[Task item]:
An exact transcript of all the records is required, with nothing left out.
━━━ Stored data ━━━
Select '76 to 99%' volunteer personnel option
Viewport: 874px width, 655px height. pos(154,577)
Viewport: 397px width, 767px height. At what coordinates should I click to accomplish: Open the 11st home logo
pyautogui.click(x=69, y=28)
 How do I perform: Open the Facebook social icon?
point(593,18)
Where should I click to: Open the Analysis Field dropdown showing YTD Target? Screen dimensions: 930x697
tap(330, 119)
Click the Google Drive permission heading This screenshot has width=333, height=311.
━━━
[The answer]:
Select '76 to 99%' volunteer personnel option
Viewport: 874px width, 655px height. pos(154,577)
Viewport: 397px width, 767px height. At what coordinates should I click to accomplish: Open the 11st home logo
pyautogui.click(x=69, y=28)
 How do I perform: Open the Facebook social icon?
point(593,18)
Where should I click to: Open the Analysis Field dropdown showing YTD Target? Screen dimensions: 930x697
tap(330, 119)
Click the Google Drive permission heading This screenshot has width=333, height=311.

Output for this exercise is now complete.